[List of tasks]
a. In the Moonlodge blog post, what did each woman place next to the Moon of Affirmation stone while speaking her affirmations?
b. Go on with the Moonlodge blog post, writing on from its last sentence.

[Reading text]
>>

Sunday, February 28, 2010

2nd Moon of Affirmation

It is such an honor and privilege to be in a circle of powerful women. Our 'Moonlodge'  on Saturday was amazing as always. The drumming, the sharing, the intimacy, the laughter and tears as we sat around the Wheel, with the influence of  Grandmother Moon in her fullness.... all combined to make this a very deep profound experience. 

I felt a real sense of sisterhood with these women, proud to see a group dedicated to growing and learning and healing together. When one of us is in crisis, we are supported and encouraged to go through our process with tough love and truth spoken. The wisdom I see in these younger women leaves me with a sense of hope for the future. The commitment to their own healing and to helping each other, shows me how far I have come, because every woman in the circle is a mirror for me. We are all mirrors for each other. That is the beauty of the Sacred Circle.

Each woman shared what they were living with humility and integrity. There is no white-washing of things to make us look good. We learn from each other and by listening to each story, we find common ground. We discover that we are all the same, we all have to deal with our relationships, our egos, fears and insecurities, and "nightmares" such as guilt, shame, regret and jealousy. 

We did a ritual to affirm ourselves. I handed out stones and we spoke what we wanted to affirm in ourselves, that which empowers us, that which we wish to become. By using the "I AM"... which means that the Creator or Goddess in me is..... Each one spoke their affirmations, laying their stone next to the Moon of Affirmation stone, as we drummed in unison.There was a lot of teaching and learning about the Wheel and the Moons.

Near the end, my Initiator Role came through and triggered some people, then it turned into a healing crisis for one of the women. The group stood strong and united and responded to the woman's needs, and she was able to make a tremendous breakthrough in her healing. She later thanked me for bringing up something that she needed to heal. I felt touched by the fact she could be present enough to realize that it was a good thing. My Initiator was not always appreciated in the past, maybe because I was imbalanced in it and that I did not accept this role in myself. By allowing it to work through me without judging or censoring it, it was able to bring some healing.

I always hate for circles to end. When everyone leaves, my house feels so empty. But at the same time, I feel full and energized and renewed, ready to face the challenges in the weeks to come. These circles sustain and nourish me. I feel blessed to be in the company of strong, wise and loving women.

<<

[Data for analysis]
>>

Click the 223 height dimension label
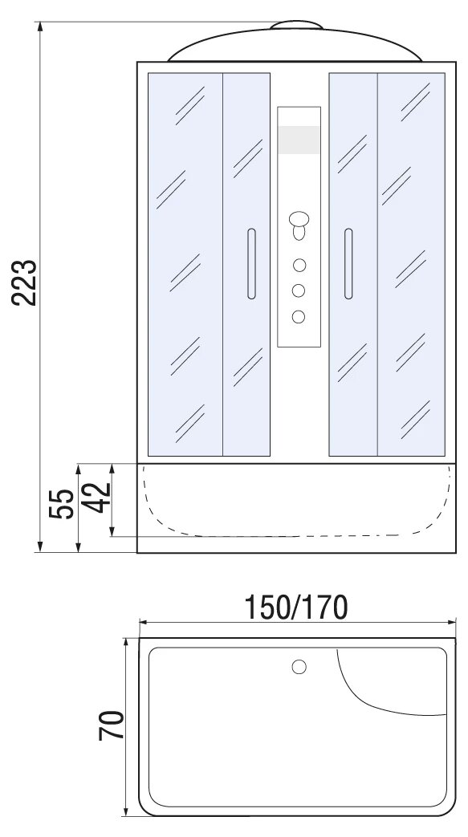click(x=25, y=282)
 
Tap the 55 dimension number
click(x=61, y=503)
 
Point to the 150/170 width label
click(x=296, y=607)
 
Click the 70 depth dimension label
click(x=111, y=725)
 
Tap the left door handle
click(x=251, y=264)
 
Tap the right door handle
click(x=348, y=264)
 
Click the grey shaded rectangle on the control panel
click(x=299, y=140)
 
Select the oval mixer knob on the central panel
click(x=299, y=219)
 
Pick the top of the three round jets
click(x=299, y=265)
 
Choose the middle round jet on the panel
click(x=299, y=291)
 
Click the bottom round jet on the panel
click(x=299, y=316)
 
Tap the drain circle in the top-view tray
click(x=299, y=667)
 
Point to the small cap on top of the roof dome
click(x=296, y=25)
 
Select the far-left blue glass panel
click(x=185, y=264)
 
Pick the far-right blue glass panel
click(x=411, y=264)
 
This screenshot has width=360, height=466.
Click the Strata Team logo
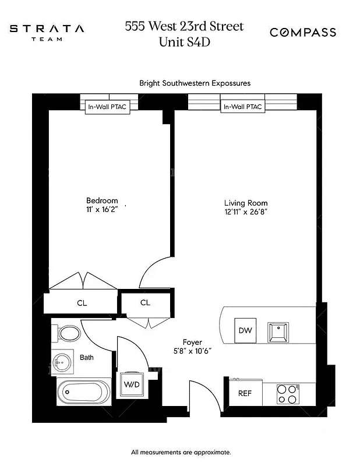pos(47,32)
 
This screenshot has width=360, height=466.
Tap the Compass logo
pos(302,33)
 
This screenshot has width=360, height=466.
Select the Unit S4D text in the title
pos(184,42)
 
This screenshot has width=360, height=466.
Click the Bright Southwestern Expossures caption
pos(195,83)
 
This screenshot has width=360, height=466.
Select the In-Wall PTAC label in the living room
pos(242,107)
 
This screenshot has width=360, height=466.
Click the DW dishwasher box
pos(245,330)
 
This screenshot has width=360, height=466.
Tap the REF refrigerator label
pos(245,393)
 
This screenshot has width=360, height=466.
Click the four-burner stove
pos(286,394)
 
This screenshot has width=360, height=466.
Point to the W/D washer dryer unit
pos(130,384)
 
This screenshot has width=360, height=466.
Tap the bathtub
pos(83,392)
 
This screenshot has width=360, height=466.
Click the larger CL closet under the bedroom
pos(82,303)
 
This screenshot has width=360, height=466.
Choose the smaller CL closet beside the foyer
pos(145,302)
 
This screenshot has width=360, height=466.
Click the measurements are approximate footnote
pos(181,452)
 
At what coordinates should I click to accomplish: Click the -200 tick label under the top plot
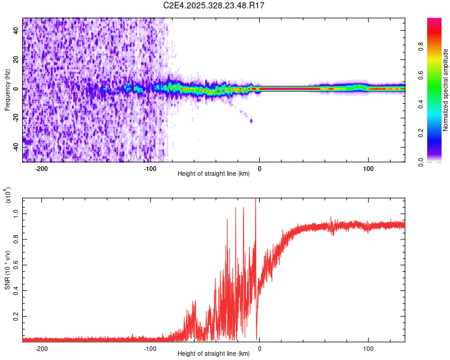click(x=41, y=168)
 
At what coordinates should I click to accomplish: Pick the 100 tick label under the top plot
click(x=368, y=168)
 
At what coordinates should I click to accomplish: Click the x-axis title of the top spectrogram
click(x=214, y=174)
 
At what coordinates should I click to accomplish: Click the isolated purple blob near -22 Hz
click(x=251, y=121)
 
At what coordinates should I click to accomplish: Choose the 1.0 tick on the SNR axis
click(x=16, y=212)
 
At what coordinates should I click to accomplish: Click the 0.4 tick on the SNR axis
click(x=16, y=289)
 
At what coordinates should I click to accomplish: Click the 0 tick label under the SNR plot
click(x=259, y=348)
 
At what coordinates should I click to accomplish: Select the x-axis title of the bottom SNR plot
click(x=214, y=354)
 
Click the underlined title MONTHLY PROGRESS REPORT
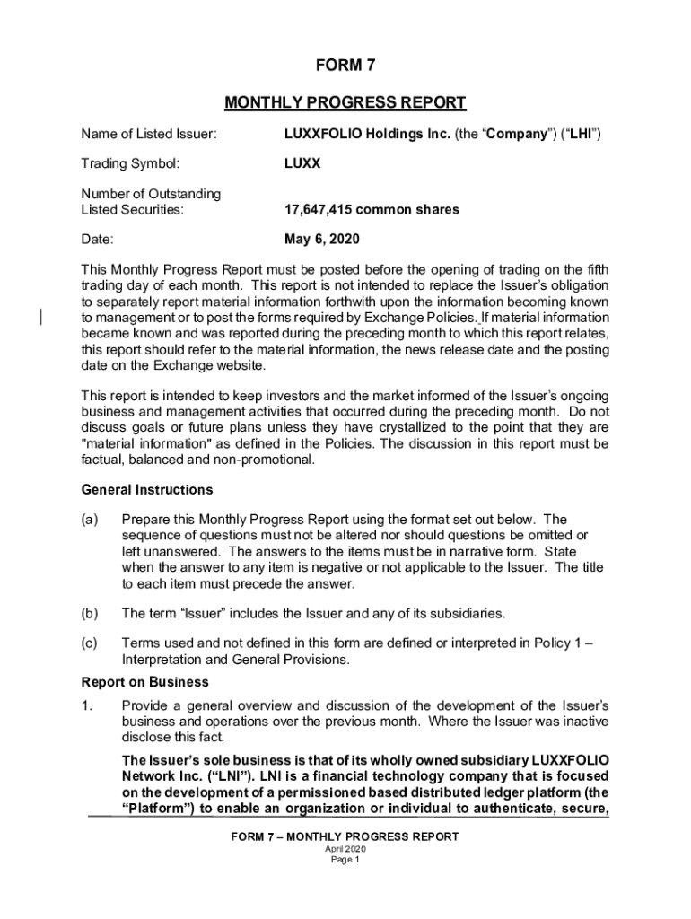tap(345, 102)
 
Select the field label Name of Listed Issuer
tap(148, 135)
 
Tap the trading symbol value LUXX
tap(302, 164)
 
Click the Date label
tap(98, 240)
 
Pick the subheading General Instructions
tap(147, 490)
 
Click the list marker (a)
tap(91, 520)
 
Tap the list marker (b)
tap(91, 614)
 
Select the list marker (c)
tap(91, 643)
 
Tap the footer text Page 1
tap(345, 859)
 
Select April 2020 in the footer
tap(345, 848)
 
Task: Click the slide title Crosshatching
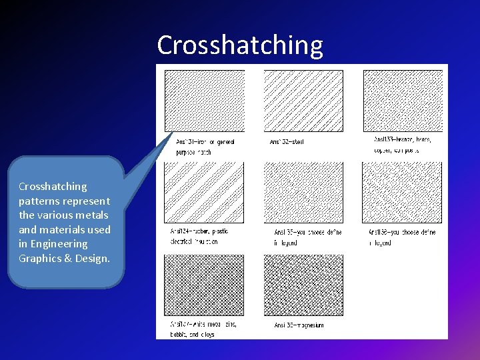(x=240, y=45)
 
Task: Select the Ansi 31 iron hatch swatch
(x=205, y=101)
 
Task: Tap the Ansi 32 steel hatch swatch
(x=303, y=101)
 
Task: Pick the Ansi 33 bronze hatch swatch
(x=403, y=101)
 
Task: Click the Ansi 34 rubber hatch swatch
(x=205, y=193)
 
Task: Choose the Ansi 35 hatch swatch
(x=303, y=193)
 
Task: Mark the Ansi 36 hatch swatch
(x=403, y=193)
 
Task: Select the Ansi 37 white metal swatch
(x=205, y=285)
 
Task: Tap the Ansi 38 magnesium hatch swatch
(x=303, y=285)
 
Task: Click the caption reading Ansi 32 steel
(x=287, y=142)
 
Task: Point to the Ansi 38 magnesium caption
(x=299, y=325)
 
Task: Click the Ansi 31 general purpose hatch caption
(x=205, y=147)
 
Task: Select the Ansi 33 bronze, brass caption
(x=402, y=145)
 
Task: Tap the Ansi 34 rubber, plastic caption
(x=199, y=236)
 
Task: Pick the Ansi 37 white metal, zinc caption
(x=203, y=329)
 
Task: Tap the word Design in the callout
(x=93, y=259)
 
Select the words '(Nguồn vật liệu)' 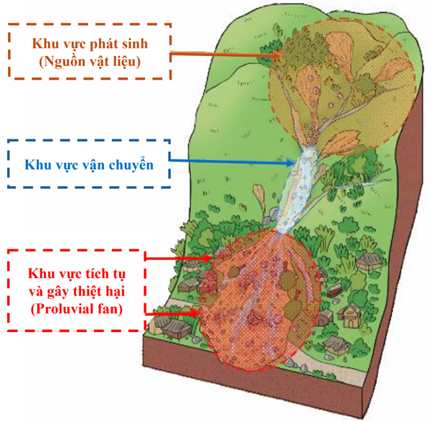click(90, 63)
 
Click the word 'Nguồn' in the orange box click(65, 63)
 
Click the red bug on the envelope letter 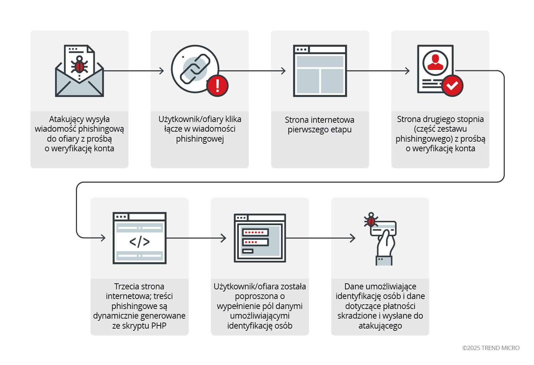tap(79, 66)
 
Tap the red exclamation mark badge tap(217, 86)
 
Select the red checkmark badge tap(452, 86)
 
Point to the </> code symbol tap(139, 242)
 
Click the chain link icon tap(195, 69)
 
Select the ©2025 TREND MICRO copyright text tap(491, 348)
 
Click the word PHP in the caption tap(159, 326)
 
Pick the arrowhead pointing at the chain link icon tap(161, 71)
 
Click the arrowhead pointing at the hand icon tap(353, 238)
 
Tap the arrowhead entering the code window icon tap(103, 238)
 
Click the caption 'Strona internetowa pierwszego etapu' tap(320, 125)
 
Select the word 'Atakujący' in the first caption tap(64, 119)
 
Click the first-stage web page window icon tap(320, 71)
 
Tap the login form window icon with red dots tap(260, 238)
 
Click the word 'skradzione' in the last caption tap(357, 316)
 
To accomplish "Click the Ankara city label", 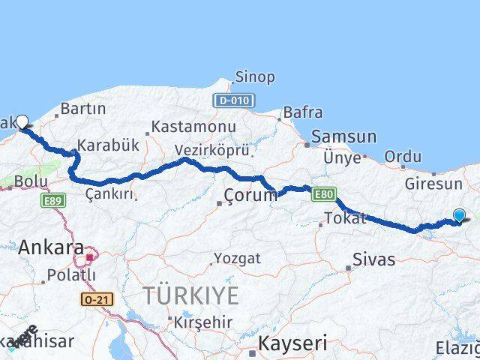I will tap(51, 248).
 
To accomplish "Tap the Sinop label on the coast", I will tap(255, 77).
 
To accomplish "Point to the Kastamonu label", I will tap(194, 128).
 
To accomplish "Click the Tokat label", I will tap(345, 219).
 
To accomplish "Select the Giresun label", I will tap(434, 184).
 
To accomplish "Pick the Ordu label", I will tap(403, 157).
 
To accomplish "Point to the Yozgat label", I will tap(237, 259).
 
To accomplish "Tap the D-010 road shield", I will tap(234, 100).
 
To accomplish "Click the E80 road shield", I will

<<

[Replies]
a. Each woman laid her stone next to the Moon of Affirmation stone.

b.
I AM BLESSED!

Hau!


Wheelkeeper

I invite the women who were at the circle to post your reflections, comments, questions or feedback. May Grandmother Moon guide you on your Journey with your inner 2 year old this Month!

P.S. The image is a painting I did of a Tree Spirit, a feminine presence in nature.

2 comments:

Michelle said...

I felt that the Elder was able to express herself clearly and that what the others in the circle did was not meant to be disrespectful and I sensed that this was a judgement. I ignored the comments because the ladies who it affected spoke up which I was happy to hear them find their voice and explain themselves...I know that what was said was pushing an individual in a very hard way to her Affirmation but would it have been the breakthrough she needed? we will not know...i know that she was very strong and needed everyone's energy at that wheel to make it through the process....I purposely did not go and touch her or join in the ritual I guided one of the sisters to get teh rain stick and cleanse her I felt her raw energy but she needed to complete her wheel her Affirmation...i still pushed her right to the end of the circle screaming for her so that she could release...i felt the energy of all of our hearts for D that night that was Affirming. this night also opened a raw process for D and H and I and I again pushed us to let go and dig deep into our own healing...Very strong Wind and Moon indeed.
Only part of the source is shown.